■ Your goal ■
Can you reproduce the occupational therapy passage word for word, between "Caroline picked up" and "three hundred dollars.", inclusive?

We invited in a social worker to observe her in the classroom. He said, “I see learning differences there. I’d suggest you take her to an occupational therapist.”

We got a name and made an appointment. “I don’t take insurance,” Miss Julie warned us. “I’ve got such a small office and they so rarely pay that it isn’t worth my while. I don’t have the energy to fight through the red tape.”

We gave her three hundred dollars up front and brought Caroline in for a test. “You can sit right over there,” Julie told us, leading our daughter over to a complicated center.

She lifted Caroline onto a square swing in the middle of the room. Caroline jumped off fast, and Miss Julie seized the swing to keep it from smacking Caroline’s head. She nodded as if this meant something. She carried Caroline to a trapeze swing and wrapped her tiny fingers around the bar. When Miss Julie let go, Caroline flopped straight down onto the mat. Miss Julie nodded again. “We can’t finish this test,” she told us. “I’d like to try something else.”

“Of course.”

Miss Julie took Caroline over to a table and laid some blocks end to end. “Now you do it.” Miss Julie handed Caroline blocks of her own.

Caroline put the blocks in her mouth.

Miss Julie laid some colors out. “Show me pink.”

Caroline picked up blue and tried to eat it.

Miss Julie took away all the color chips except that blue. “What color is that?”

“Magenta.”

It was the only word Caroline had said except her name since she walked in the door.

Miss Julie looked at us. “We can’t finish this test.”

I mentally waved goodbye to my three hundred dollars.

“I’d like to try an occupational therapy session instead.”

“Sure.” Better to get some value for our money.

Miss Julie took Caroline back over to the mat. “I’m going to fold you up like a hot dog in a bun,” she said. Caroline lay down. Miss Julie rolled the mat up around her like a cocoon. “Ready to go for a ride?” Before Caroline could answer, Miss Julie yanked the end of the mat free, like a magician jerking the tablecloth out from under a place setting. Caroline flew out and crashed into another mat.

Scott and I jumped up. “Are you OK?”

Caroline stood. She turned around a couple of times, then found Miss Julie. She cocked her head and pointed to the mat. She said, “Again.”

“But Caroline can’t handle being up in the air like that!” I protested. “I can’t even hold her up over my head.”

“Usually they hate this,” Miss Julie confirmed. “It’s designed to help the vestibular system and to assist with proprioception. But most kids are so scared at first that they can’t do it more than once in an hour-long session.”

Scott said, “I’d be scared of that, and I’m an adult.”

“And you didn’t even tell her what was coming,” I added. “She never does anything for anybody without being told exactly what’s going to happen.”

■ Record extracts ■
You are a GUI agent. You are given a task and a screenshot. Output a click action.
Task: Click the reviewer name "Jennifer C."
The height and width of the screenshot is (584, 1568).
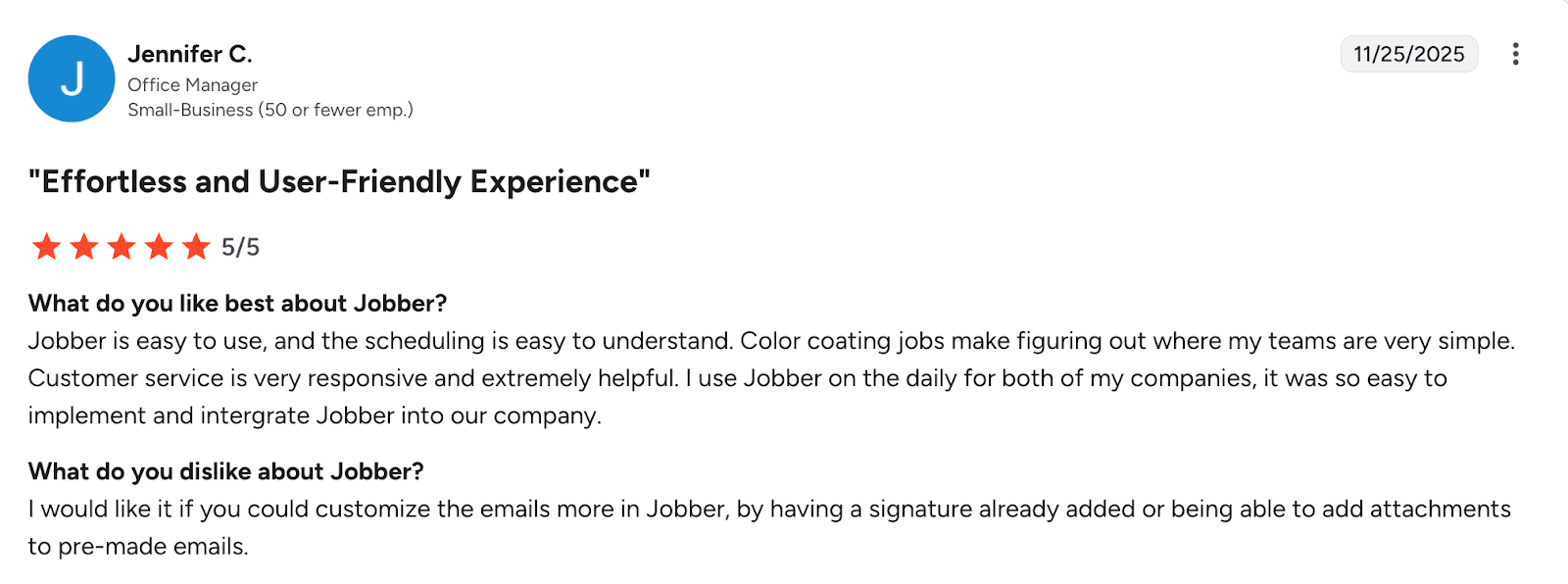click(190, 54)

* * *

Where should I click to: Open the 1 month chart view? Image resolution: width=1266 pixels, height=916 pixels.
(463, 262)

■ Task solution ■
Caroline picked up blue and tried to eat it.

Miss Julie took away all the color chips except that blue. “What color is that?”

“Magenta.”

It was the only word Caroline had said except her name since she walked in the door.

Miss Julie looked at us. “We can’t finish this test.”

I mentally waved goodbye to my three hundred dollars.